**SOURCE PASSAGE:**
- - - - - - -

The Fatimids established al-Azhar, one of the oldest universities in the world, in Cairo in 970. Built around a large mosque with an open courtyard surrounded by columned walkways where classes were taught, al-Azhar quickly became one of the premier educational centers in the entire Islamic world, attracting students from Asia, Africa, and, in subsequent centuries, the Western Hemisphere.

Originally, the university focused on the tenets of the Isma’ili sect of Islam followed by the Fatimid rulers, but over the following centuries the university became a center for orthodox Sunni belief. By the 1600s the Shaykh al-Azhar, leader of al-Azhar, was chosen from among the shaykhs of the university.

A peek inside Al-Azhar Mosque and University
A peek inside Al-Azhar Mosque
and University nowdays
Generations of legal scholars and judges were educated in theology and Islamic law at al-Azhar. In the 15th century c.e., the Mamluk sultan Qaitbey financed the construction of an inner gate and elaborate minaret overlooking the courtyard.

Following sultans added further buildings and ornamentation to the sprawling complex, including living quarters for students, libraries, and the mosque. After the 1952 c.e. revolution in Egypt, Gamal Nasser modernized and instituted major reforms including the creation of a College of Islamic Women and the addition of colleges in medicine and engineering.

- - - - - - -

**DATASET CONTENT:**
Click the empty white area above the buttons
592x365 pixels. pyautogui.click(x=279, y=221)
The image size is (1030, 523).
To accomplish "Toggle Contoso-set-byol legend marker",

- - - - - - -

**WORK TO COMPLETE:**
1. In the passage on al-Azhar, rewrite the paragraph beginning "Following sultans added further buildings" as a bulleted list that keeps its main facts.
2. Name every specific year or century that the passage on al-Azhar mentions.
3. Reproduce word for word the portion of the passage on al-Azhar between "The Fatimids established" and "the Western Hemisphere.", inclusive.

**PER-TASK ANSWERS:**
1.
- Later sultans expanded the complex with more buildings and ornamentation, including student living quarters, libraries, and the mosque.
- After the 1952 c.e. revolution in Egypt, Gamal Nasser modernized the university and instituted major reforms.
- These reforms included creating a College of Islamic Women and adding colleges in medicine and engineering.

2.
- 970
- the 1600s
- the 15th century c.e.
- 1952 c.e.

3.
The Fatimids established al-Azhar, one of the oldest universities in the world, in Cairo in 970. Built around a large mosque with an open courtyard surrounded by columned walkways where classes were taught, al-Azhar quickly became one of the premier educational centers in the entire Islamic world, attracting students from Asia, Africa, and, in subsequent centuries, the Western Hemisphere.